[Records provided — start]

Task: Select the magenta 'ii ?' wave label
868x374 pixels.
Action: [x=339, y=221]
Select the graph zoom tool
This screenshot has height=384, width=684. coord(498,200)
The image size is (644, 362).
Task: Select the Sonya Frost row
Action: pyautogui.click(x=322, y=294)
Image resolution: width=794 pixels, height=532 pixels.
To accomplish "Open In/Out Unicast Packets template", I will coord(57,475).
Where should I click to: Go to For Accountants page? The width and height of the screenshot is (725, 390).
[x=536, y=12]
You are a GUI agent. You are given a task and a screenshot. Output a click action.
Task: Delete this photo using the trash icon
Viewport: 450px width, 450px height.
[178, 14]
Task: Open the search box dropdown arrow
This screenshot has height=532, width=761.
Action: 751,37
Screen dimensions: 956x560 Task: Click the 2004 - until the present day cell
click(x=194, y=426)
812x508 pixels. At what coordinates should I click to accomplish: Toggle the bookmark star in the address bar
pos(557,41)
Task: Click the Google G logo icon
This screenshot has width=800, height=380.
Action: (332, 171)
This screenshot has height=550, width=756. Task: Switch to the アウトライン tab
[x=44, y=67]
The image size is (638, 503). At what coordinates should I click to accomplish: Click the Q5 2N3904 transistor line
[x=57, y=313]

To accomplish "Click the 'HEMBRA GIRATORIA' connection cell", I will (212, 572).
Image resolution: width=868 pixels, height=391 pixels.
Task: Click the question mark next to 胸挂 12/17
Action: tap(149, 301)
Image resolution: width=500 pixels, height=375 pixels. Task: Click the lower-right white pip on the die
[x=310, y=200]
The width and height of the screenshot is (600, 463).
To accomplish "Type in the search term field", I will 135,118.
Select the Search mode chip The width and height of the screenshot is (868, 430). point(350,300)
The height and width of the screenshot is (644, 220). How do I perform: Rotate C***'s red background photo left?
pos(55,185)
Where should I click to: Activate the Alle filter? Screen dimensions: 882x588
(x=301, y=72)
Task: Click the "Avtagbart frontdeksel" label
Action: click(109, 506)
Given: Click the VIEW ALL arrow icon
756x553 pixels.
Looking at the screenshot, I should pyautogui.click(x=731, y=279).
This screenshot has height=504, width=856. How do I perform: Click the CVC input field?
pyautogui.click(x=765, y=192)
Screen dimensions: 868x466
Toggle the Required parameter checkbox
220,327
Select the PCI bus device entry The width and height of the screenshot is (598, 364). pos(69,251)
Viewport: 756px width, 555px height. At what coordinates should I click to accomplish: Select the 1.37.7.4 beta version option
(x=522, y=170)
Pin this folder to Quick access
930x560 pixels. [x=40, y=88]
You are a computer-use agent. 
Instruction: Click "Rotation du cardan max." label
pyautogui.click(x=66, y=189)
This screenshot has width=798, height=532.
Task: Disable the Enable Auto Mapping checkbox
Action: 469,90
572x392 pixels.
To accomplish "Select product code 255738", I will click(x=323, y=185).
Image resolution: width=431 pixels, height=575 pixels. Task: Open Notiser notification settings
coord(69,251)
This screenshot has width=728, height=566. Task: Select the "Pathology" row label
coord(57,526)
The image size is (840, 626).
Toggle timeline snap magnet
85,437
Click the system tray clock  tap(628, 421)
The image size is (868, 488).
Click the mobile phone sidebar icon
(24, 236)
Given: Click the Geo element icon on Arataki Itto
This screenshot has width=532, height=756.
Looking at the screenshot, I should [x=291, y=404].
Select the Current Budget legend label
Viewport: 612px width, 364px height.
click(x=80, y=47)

[Records provided — finish]

Produce the material again exactly as it is shown above.

Task: Select the magenta 'ii ?' wave label
868x374 pixels.
Action: [x=339, y=221]
Select the graph zoom tool
This screenshot has height=384, width=684. coord(498,200)
The image size is (644, 362).
Task: Select the Sonya Frost row
Action: pyautogui.click(x=322, y=294)
Image resolution: width=794 pixels, height=532 pixels.
To accomplish "Open In/Out Unicast Packets template", I will coord(57,475).
Where should I click to: Go to For Accountants page? The width and height of the screenshot is (725, 390).
[x=536, y=12]
You are a GUI agent. You are given a task and a screenshot. Output a click action.
Task: Delete this photo using the trash icon
Viewport: 450px width, 450px height.
[178, 14]
Task: Open the search box dropdown arrow
This screenshot has height=532, width=761.
Action: 751,37
Screen dimensions: 956x560 Task: Click the 2004 - until the present day cell
click(x=194, y=426)
812x508 pixels. At what coordinates should I click to accomplish: Toggle the bookmark star in the address bar
pos(557,41)
Task: Click the Google G logo icon
This screenshot has width=800, height=380.
Action: (332, 171)
This screenshot has height=550, width=756. Task: Switch to the アウトライン tab
[x=44, y=67]
The image size is (638, 503). At what coordinates should I click to accomplish: Click the Q5 2N3904 transistor line
[x=57, y=313]

To accomplish "Click the 'HEMBRA GIRATORIA' connection cell", I will (212, 572).
Image resolution: width=868 pixels, height=391 pixels.
Task: Click the question mark next to 胸挂 12/17
Action: tap(149, 301)
Image resolution: width=500 pixels, height=375 pixels. Task: Click the lower-right white pip on the die
[x=310, y=200]
The width and height of the screenshot is (600, 463).
To accomplish "Type in the search term field", I will 135,118.
Select the Search mode chip The width and height of the screenshot is (868, 430). point(350,300)
The height and width of the screenshot is (644, 220). How do I perform: Rotate C***'s red background photo left?
pos(55,185)
Where should I click to: Activate the Alle filter? Screen dimensions: 882x588
(x=301, y=72)
Task: Click the "Avtagbart frontdeksel" label
Action: click(109, 506)
Given: Click the VIEW ALL arrow icon
756x553 pixels.
Looking at the screenshot, I should pyautogui.click(x=731, y=279).
This screenshot has height=504, width=856. How do I perform: Click the CVC input field?
pyautogui.click(x=765, y=192)
Screen dimensions: 868x466
Toggle the Required parameter checkbox
220,327
Select the PCI bus device entry The width and height of the screenshot is (598, 364). pos(69,251)
Viewport: 756px width, 555px height. At what coordinates should I click to accomplish: Select the 1.37.7.4 beta version option
(x=522, y=170)
Pin this folder to Quick access
930x560 pixels. [x=40, y=88]
You are a computer-use agent. 
Instruction: Click "Rotation du cardan max." label
pyautogui.click(x=66, y=189)
This screenshot has width=798, height=532.
Task: Disable the Enable Auto Mapping checkbox
Action: 469,90
572x392 pixels.
To accomplish "Select product code 255738", I will click(x=323, y=185).
Image resolution: width=431 pixels, height=575 pixels. Task: Open Notiser notification settings
coord(69,251)
This screenshot has width=728, height=566. Task: Select the "Pathology" row label
coord(57,526)
The image size is (840, 626).
Toggle timeline snap magnet
85,437
Click the system tray clock  tap(628, 421)
The image size is (868, 488).
Click the mobile phone sidebar icon
(24, 236)
Given: Click the Geo element icon on Arataki Itto
This screenshot has width=532, height=756.
Looking at the screenshot, I should [x=291, y=404].
Select the Current Budget legend label
Viewport: 612px width, 364px height.
click(x=80, y=47)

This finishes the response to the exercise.